According to the Korea Exchange on the 9th, the KOSPI closed at 2,371.08 on the 8th, down 0.49% (11.73 points) from the previous trading day, marking the lowest level in the past month. It showed a decline for five consecutive trading days.
Foreign investors, who led the index rise last month by net buying nearly 4 trillion won, have been net selling stocks every day in the securities market for the past five trading days, putting downward pressure on the stock market. Expectations for the Santa Rally have also disappeared. The Santa Rally refers to the phenomenon where stock prices show strength due to increased domestic demand around the year-end and New Year holidays, driven by corporate bonus payments.

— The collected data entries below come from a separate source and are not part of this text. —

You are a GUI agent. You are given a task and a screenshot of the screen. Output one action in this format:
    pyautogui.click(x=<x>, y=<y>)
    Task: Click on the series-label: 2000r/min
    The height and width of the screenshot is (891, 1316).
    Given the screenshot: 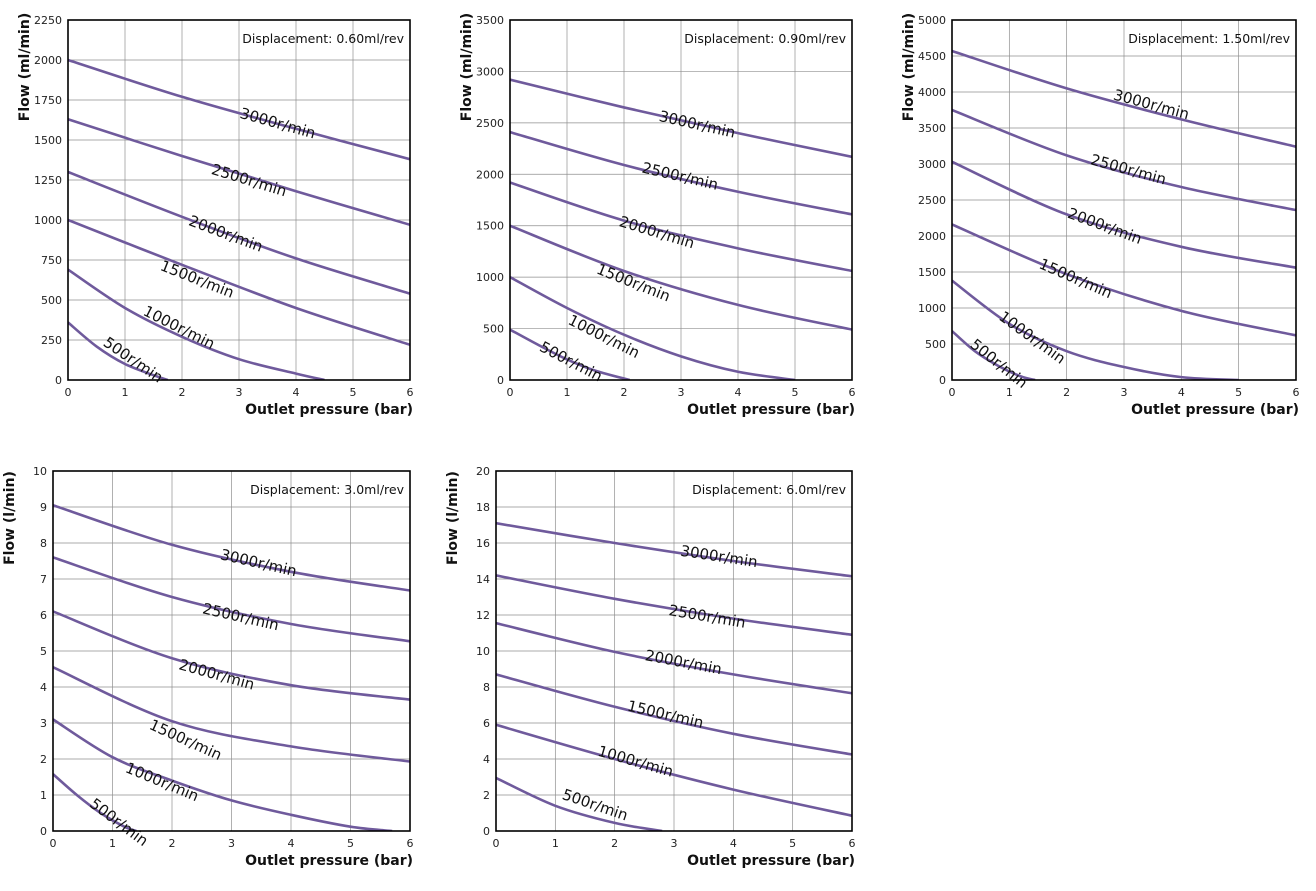 What is the action you would take?
    pyautogui.click(x=217, y=674)
     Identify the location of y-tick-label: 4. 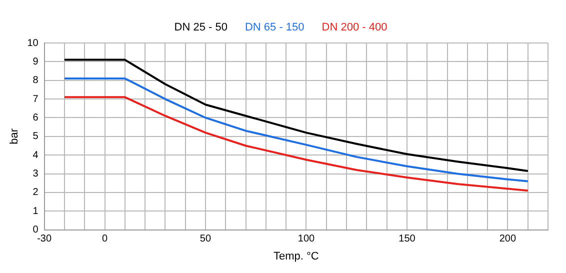
(36, 156).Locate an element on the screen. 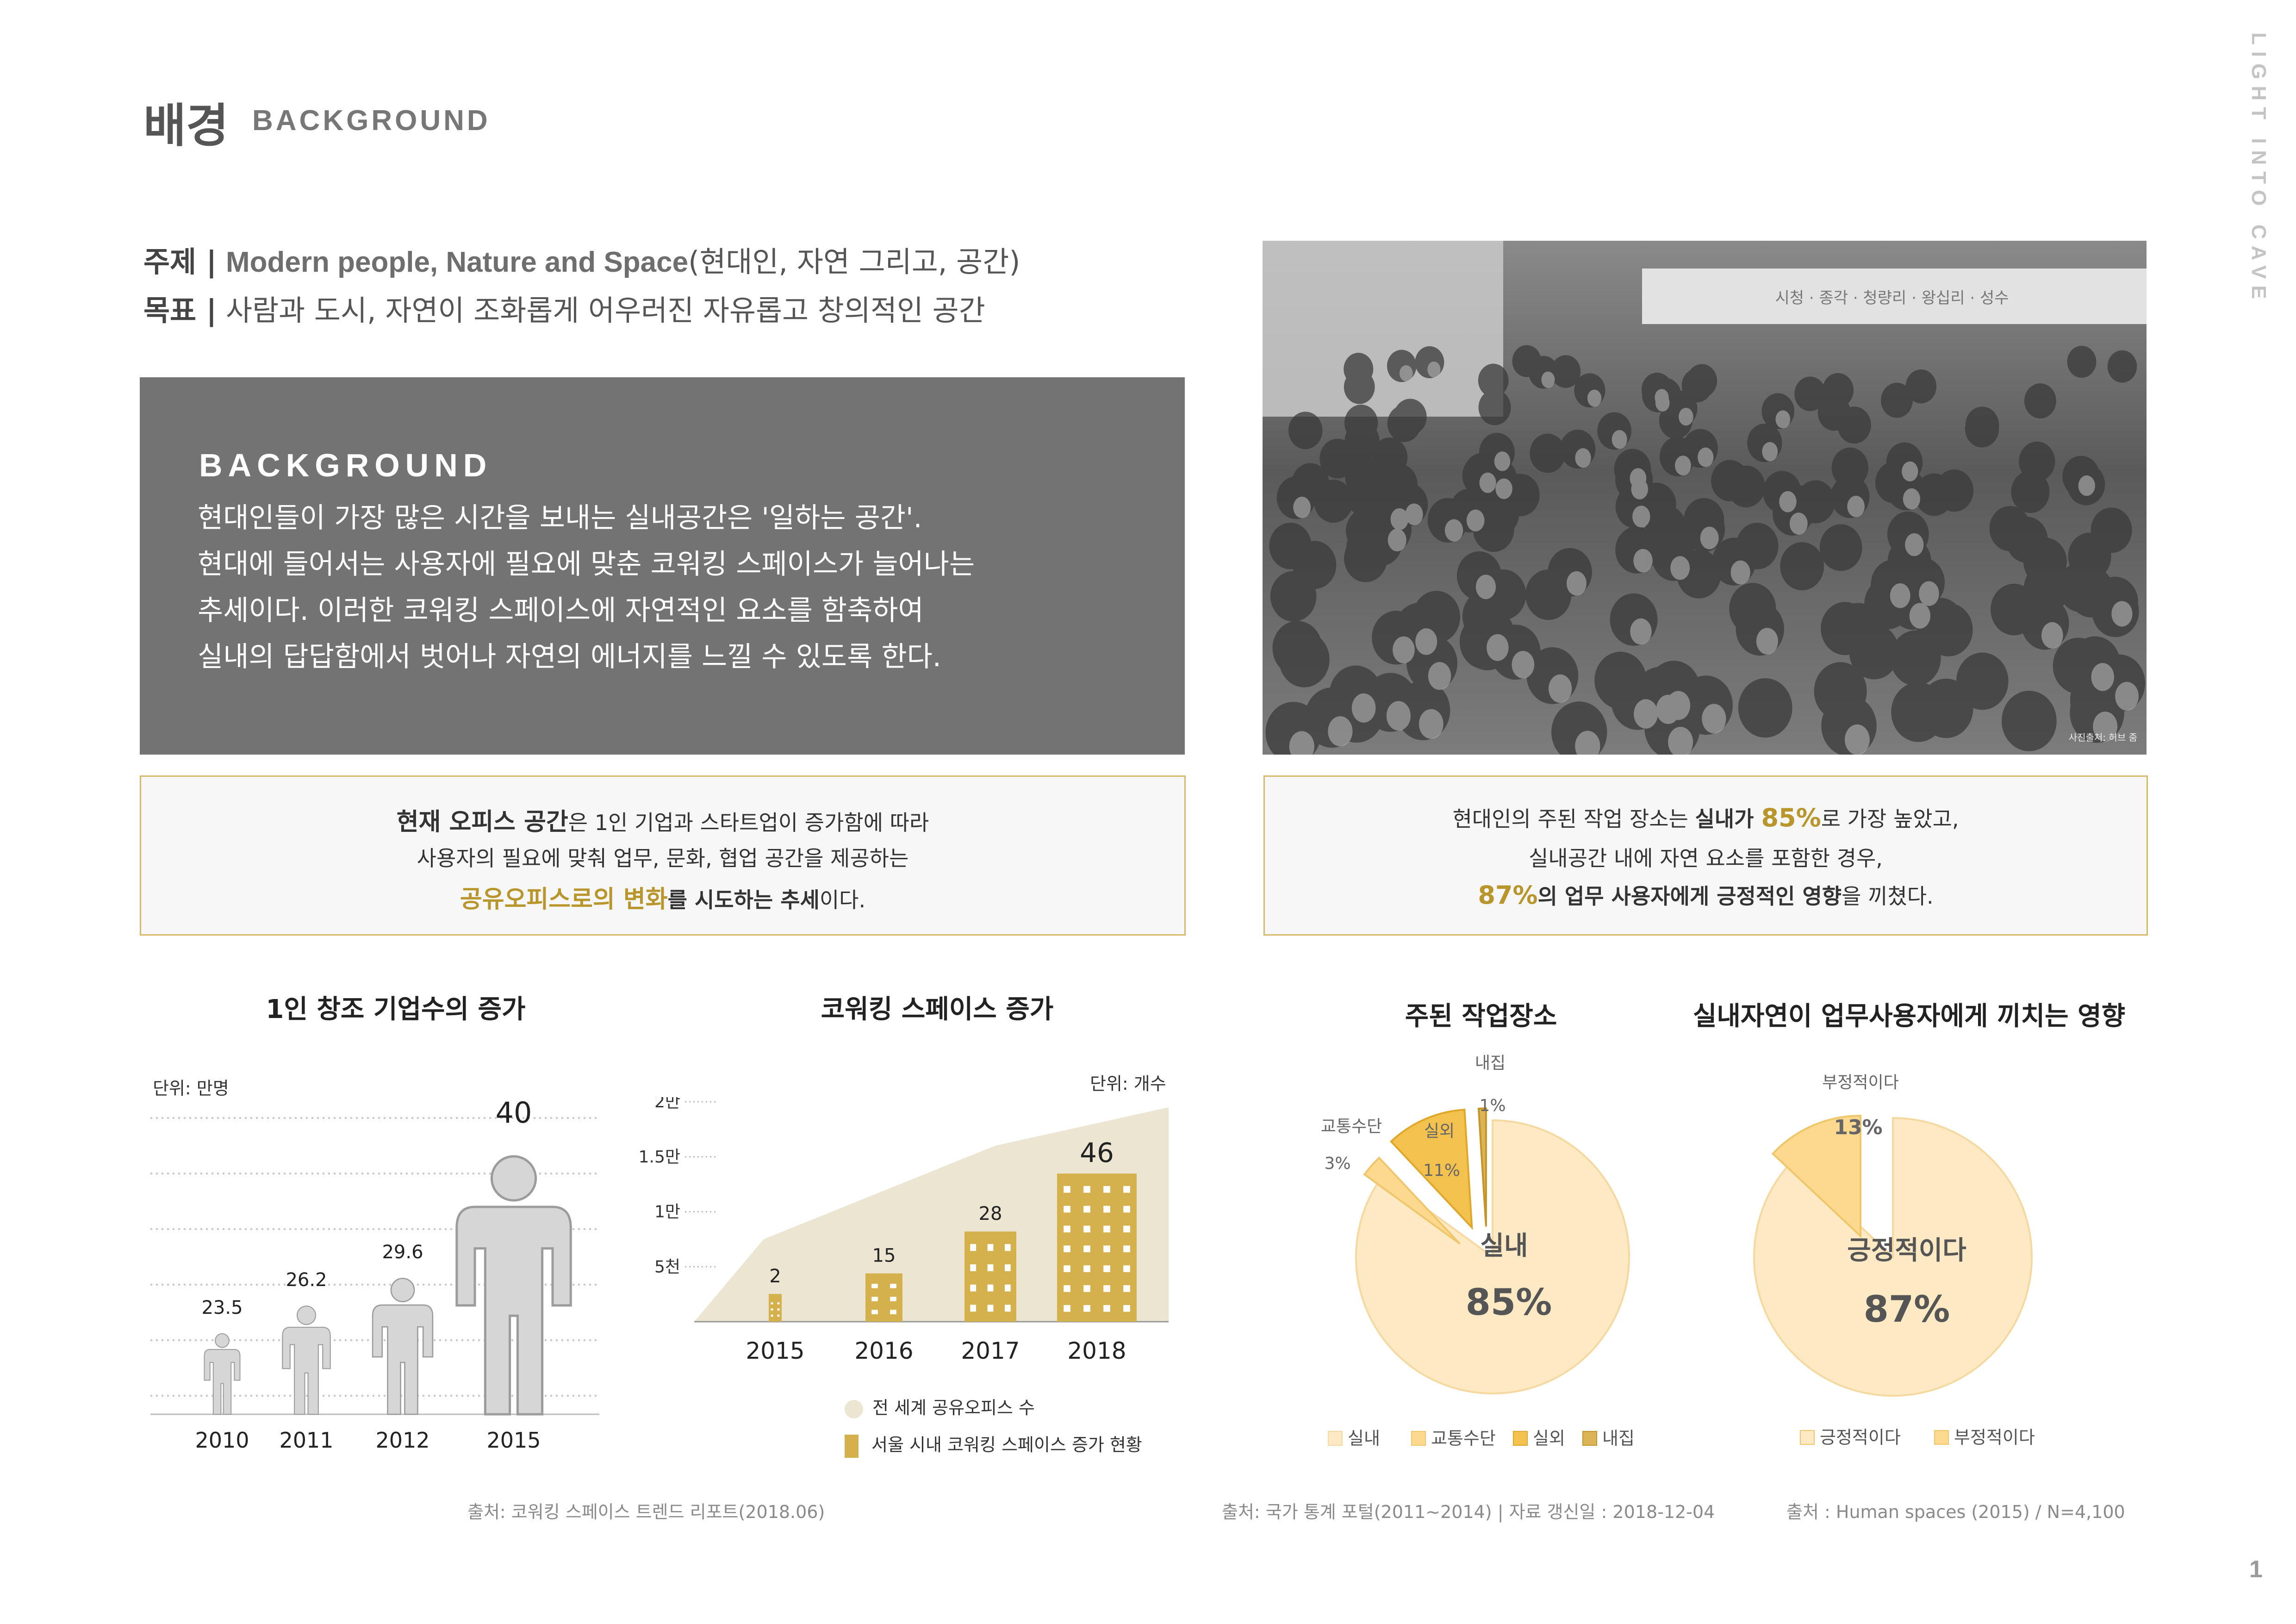  page-title: 배경 is located at coordinates (186, 126).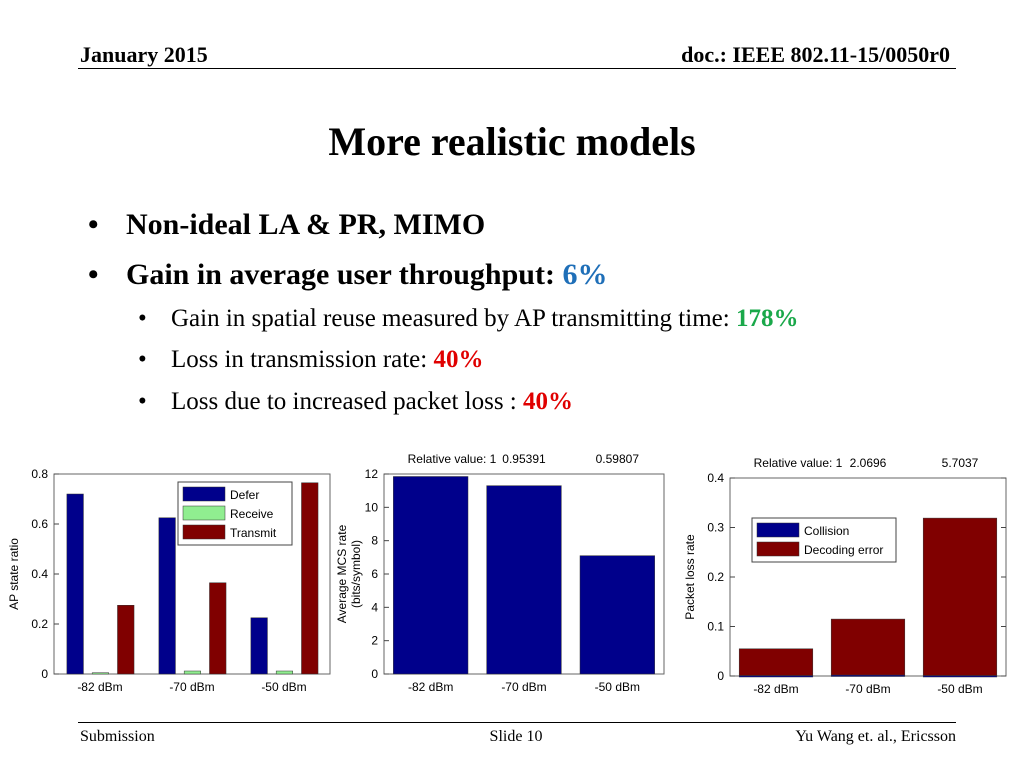 Image resolution: width=1024 pixels, height=768 pixels. I want to click on y-axis-label: Packet loss rate, so click(690, 577). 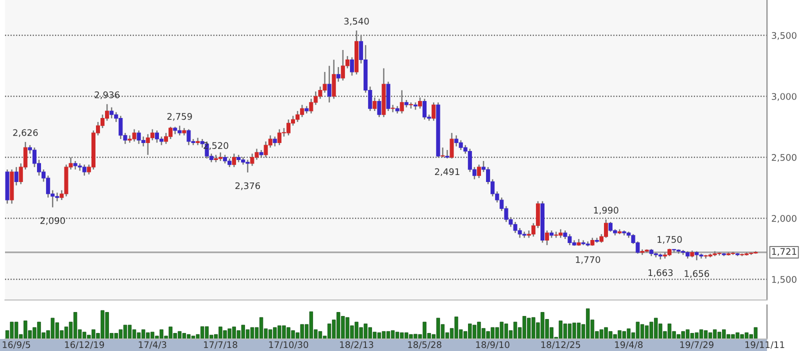 I want to click on ref-line-label: 1,721, so click(x=784, y=252).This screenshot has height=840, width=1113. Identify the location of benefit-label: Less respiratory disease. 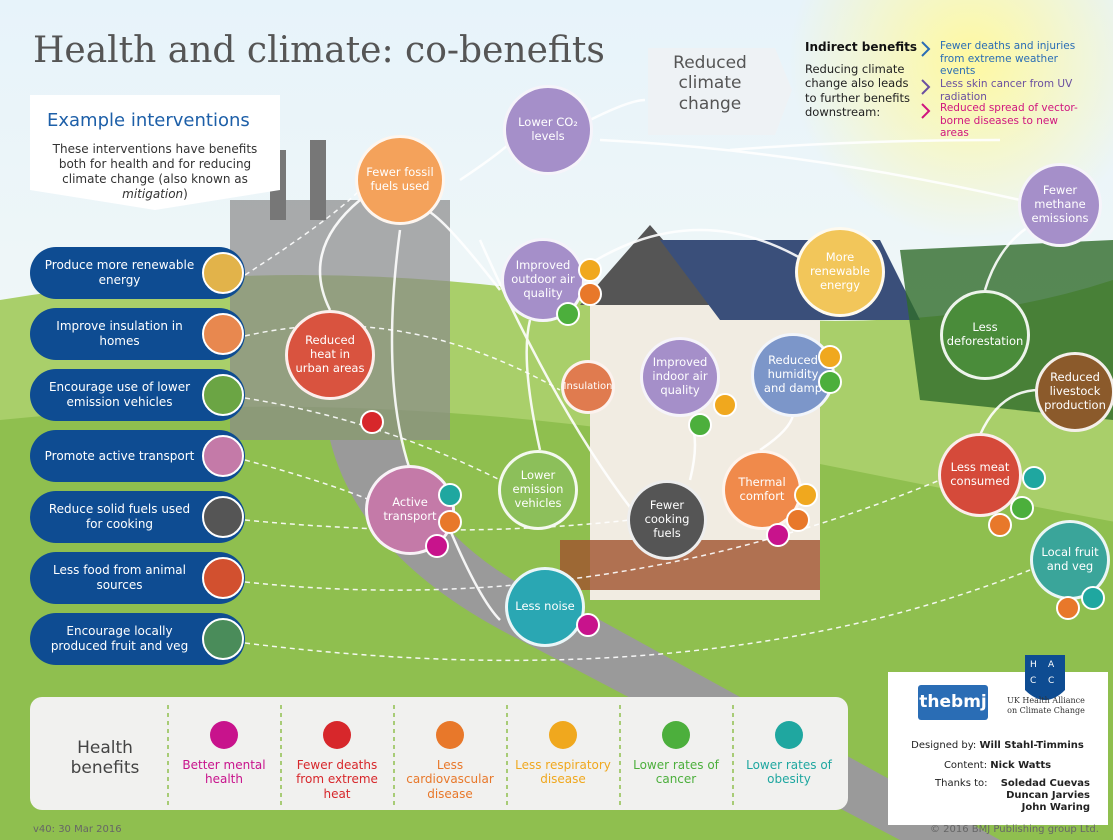
(563, 772).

There is a diagnosis that a market rebound will be difficult for the time being. Shin Seungjin, a researcher at Samsung Securities, predicted, "Since there are no special macro issues until the U.S. Consumer Price Index (CPI) announcement on the 13th and the Federal Open Market Committee (FOMC) meeting on the 15th, sector rotation is expected to continue for the time being."
As an investment strategy, it was advised to focus on growth stocks. This is because the stock market is unlikely to fall sharply. Heo Jaehwan, a researcher at Eugene Investment & Securities, said, "Considering the possibility of an economic recession this year, the real interest rate, which has been an obstacle to stock market recovery, is likely to fall," adding, "While the momentum of stock price increases is slowing, growth stocks, which had relatively minor rebounds, will recover their losses."
Companies with good earnings were also suggested as stocks to watch. Lee Jaeman, a researcher at Hana Securities, said, "At the point when the year-end market transitions to an earnings-driven market, there is a strong rise from the year-end low to January," advising, "Although the earnings momentum factor has shown poor performance since November this year, it is gradually time to bet on earnings stocks." Lee Jinwoo, a researcher at Meritz Securities, also predicted, "Due to unfavorable funding conditions, companies cannot avoid rising costs and weakened profitability," and "Until the end of the year, there will be a concentration on industries and companies with verified numbers."